And there were some equally nutty responses. 

“A number of folks, franchisors and their counsel, were reacting far too extensively to Browning-Ferris, those of us who occupied this field for a while knew that it would be knocked on its behind by the courts or the NLRB, so while some were running around saying, you can’t establish rules for franchisees,’” said Kaufmann. “We were saying, ‘It’s your duty. That’s why franchisees pay good money to become franchisees.’” 

He said that the sky wasn’t quite falling, but it could have been a big deal and made some franchise systems untenable or much more expensive. So the new guidance is a breath of fresh air.  

“We’re going back to the land of sanity we all inhabited before Browning-Ferris,” said Kaufmann. 

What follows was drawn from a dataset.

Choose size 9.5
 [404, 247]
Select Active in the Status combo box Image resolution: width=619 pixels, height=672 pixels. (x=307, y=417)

There will be 60 days for public comment before the regulation is enacted, and Kaufmann said he foresees some loud blowback, but believes ultimately that the new regulation will go through.

In a note from Robert Cresanti, president and CEO of the International Franchise Association, he urged franchise stakeholders to get loud as well, and get involved in the comment period. 

“We are hopeful the final rule will provide clear lines for the determination of joint-employer status and a recognition that brand controls and other support provided as part of the franchise business model do not constitute factors that can be used to find joint employment between franchisors and franchisees,” wrote Cresanti. 

Franchise stakeholders can read the full new regulation and comment at Regulations.gov through November 13.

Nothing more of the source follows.